- Born: October 16, 1926 Pennsylvania, U.S.
- Died: July 18, 2005 (aged 78) Washington, D.C., U.S.
- Occupations: Newspaper, radio, and television journalist
- Known for: 20-year stint as moderator of Washington Week in Review on PBS

= Paul Duke =

American journalist

Paul Welden Duke (October 16, 1926 — July 18, 2005) was an American newspaper, radio and television journalist, best known for his 20-year stint as moderator of Washington Week in Review on PBS.

== Early life and education ==
Duke was born in Pennsylvania to Frank W. Duke (1888–1945) and Flossie C. Duke (1889–1952; née Mills). Both his parents hailed from Hanover County, Virginia and the family moved back to Virginia soon after Paul was born. He grew up in Richmond, Virginia, where he worked at radio station WMBG during high school. After graduating high school, Duke attended the University of Richmond where he majored in English.

== Career ==
After he graduated in 1947, he became a sportswriter for Associated Press (AP) in Richmond. Within a few years, he was reporting on major national stories, particularly the struggle for civil rights. His byline became known nationally and, after ten years with the organization, AP rewarded him with a permanent assignment to its Washington bureau.
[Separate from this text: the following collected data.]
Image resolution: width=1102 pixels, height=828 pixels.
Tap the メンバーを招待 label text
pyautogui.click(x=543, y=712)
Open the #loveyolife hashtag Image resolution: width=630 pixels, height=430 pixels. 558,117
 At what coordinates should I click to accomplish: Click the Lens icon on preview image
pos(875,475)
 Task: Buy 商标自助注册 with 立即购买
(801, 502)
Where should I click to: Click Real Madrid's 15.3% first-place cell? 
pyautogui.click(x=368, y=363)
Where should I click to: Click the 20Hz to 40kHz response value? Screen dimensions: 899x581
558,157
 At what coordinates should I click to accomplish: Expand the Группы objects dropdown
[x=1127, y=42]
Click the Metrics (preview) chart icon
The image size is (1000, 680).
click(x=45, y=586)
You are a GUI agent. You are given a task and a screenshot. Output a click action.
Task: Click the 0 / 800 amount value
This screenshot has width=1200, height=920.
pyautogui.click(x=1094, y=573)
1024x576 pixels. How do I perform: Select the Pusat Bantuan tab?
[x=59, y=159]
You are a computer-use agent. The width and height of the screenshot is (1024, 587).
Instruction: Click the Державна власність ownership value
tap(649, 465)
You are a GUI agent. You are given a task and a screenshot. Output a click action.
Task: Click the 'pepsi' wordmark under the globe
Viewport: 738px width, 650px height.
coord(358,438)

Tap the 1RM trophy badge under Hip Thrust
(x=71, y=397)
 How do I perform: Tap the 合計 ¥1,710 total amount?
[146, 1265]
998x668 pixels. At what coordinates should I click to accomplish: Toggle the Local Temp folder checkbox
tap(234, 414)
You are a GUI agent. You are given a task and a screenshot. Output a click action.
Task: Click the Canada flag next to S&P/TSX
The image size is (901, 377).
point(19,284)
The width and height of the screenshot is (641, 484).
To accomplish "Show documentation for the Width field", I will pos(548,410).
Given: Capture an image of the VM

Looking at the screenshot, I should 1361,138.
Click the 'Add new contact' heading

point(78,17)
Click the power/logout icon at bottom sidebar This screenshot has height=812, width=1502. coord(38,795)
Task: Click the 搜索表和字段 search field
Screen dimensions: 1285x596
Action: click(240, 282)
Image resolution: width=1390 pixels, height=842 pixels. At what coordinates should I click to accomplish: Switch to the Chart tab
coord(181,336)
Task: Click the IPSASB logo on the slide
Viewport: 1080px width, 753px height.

He covered the 1960 Presidential campaign for The Wall Street Journal (which he had joined the previous year) and in 1963 joined NBC News as a Capitol Hill reporter. After 11 years with the network, he moved to PBS to become their esteemed low-key moderator of Washington Week In Review. He was at first overall anchor of National Public Affairs Center for Television, and co-anchored with Jim Lehrer, their coverage of the impeachment hearings of Richard Nixon. The previous host, Duke's former NBC colleague, Robert MacNeil, had given up his post to start PBS' nightly news and analysis program The Robert MacNeil Report. Duke continued his hosting duties for a record twenty years, as Washington Week in Review became the longest-running series on PBS, won an Emmy Award and gained an audience of 4.6 million. From 1980 to 1984, Duke also hosted The Lawmakers, a show on PBS about Congress.

Duke retired as a full-time journalist in 1994, but continued to contribute reports to his old program from his new base in London, where he lived in 1995–1996. He also served as a news analyst for the BBC and provided an Alistair Cooke-like weekly radio "Letter from London" to National Public Radio (NPR)'s Washington station WETA. In 1999, upon the dismissal of his successor, Ken Bode, he briefly returned as moderator of Washington Week in Review until the eventual permanent host, Gwen Ifill, was able to assume her new duties. In 2003, Paul Duke was elected to the Common Cause National Governing Board.

He was elected to the Common Cause National Governing Board in 1998.

== Death ==
Paul Duke was 78 when he died of acute leukemia at his home in Washington, D.C. He had a son, Paul Jr. from his first marriage to Janet Johnston. Since 1985 he had been married to Janet Wachter.